_Dataset items_
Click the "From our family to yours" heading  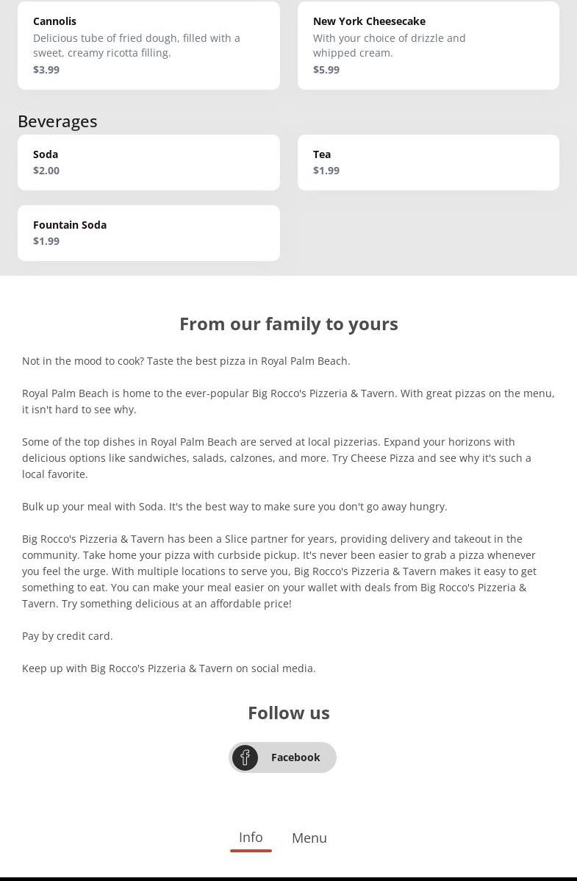click(289, 324)
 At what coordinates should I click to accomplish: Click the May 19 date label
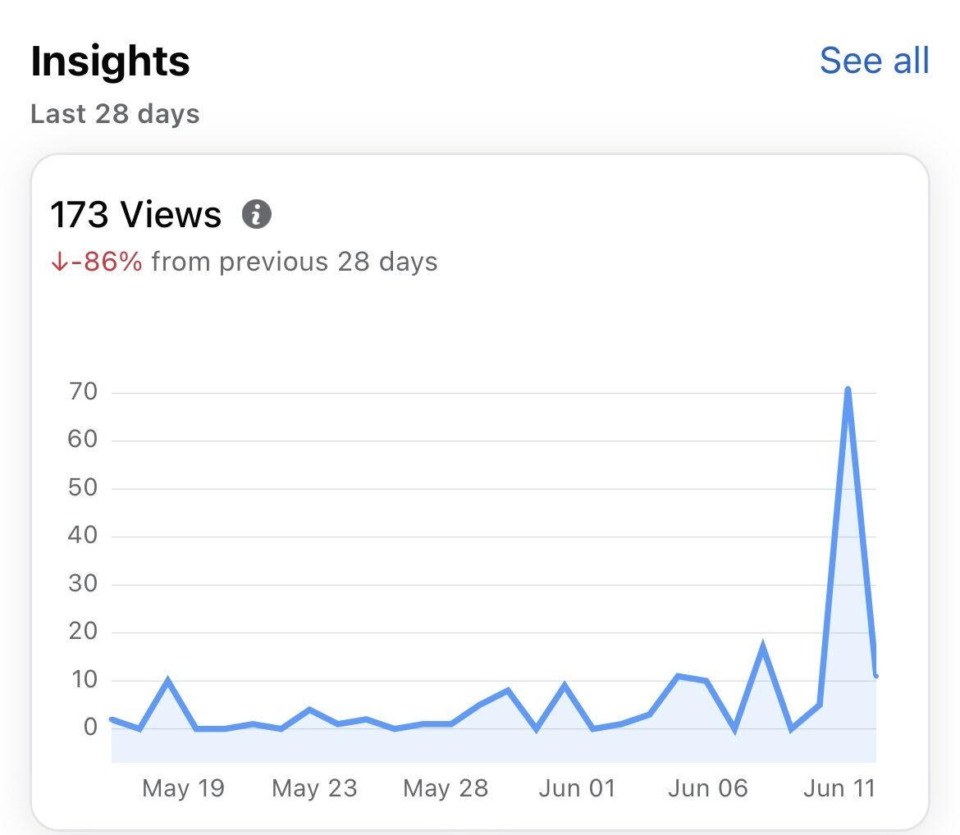click(183, 788)
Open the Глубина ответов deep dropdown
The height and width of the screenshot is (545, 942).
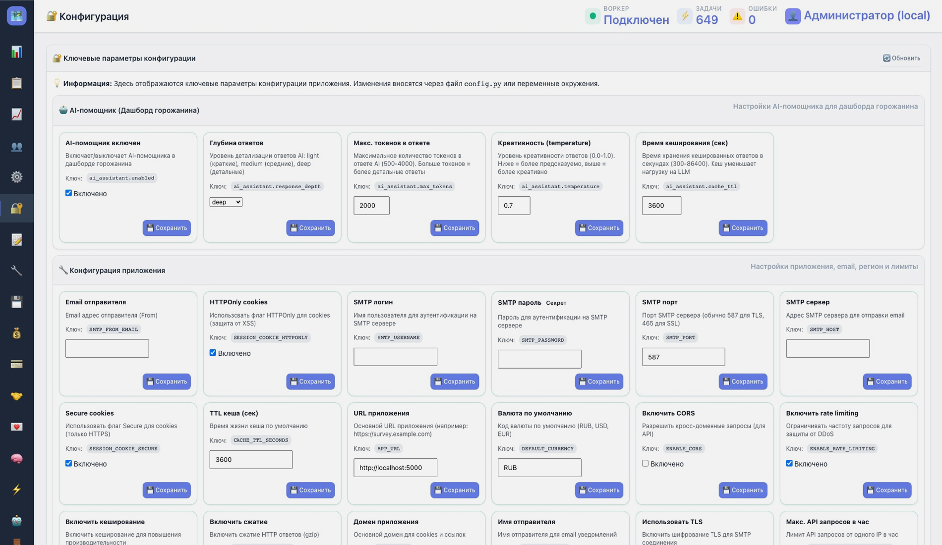pos(226,202)
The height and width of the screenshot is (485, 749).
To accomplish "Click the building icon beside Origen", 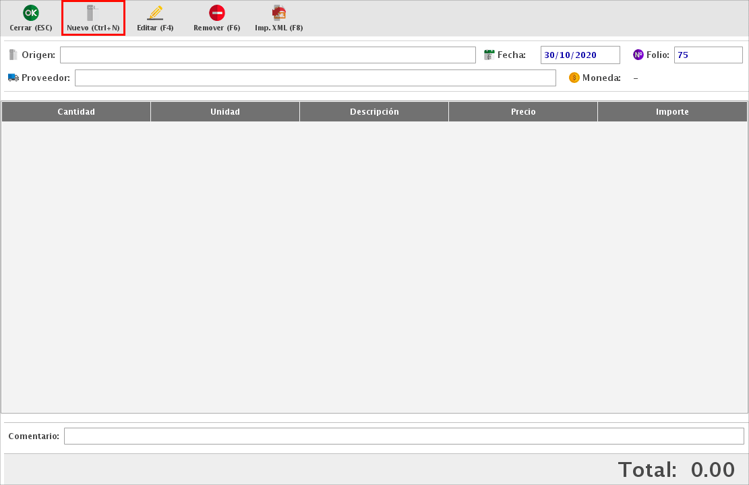I will 13,55.
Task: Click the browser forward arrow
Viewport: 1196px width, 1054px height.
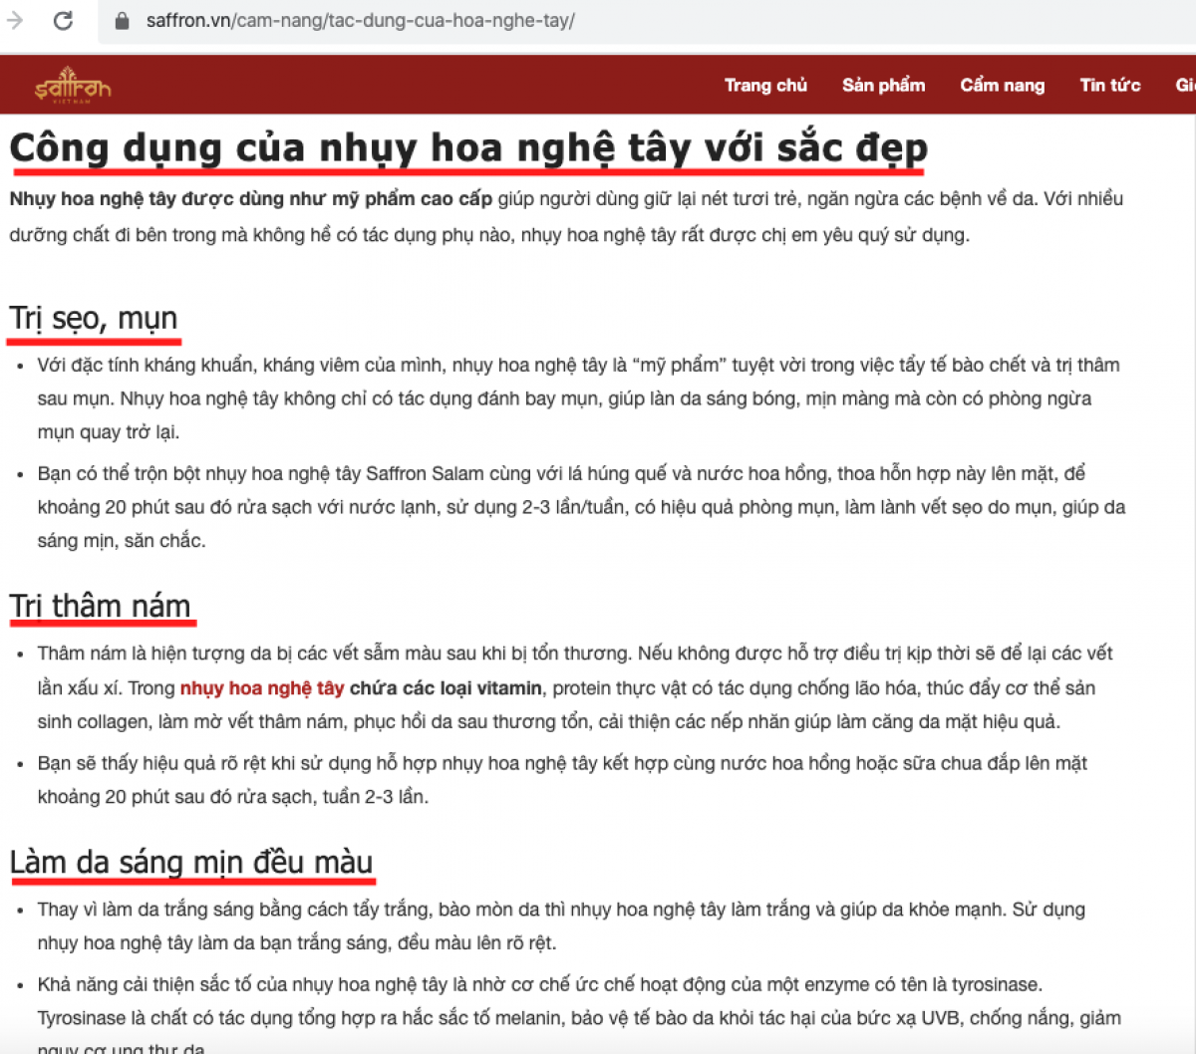Action: 14,20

_What is needed_
In the records above, find the line that contains "Task: Click the browser forward arrow". Print it and every later line exactly, omitting the pictures.

_Expected answer_
Task: Click the browser forward arrow
Viewport: 1196px width, 1054px height.
Action: 14,20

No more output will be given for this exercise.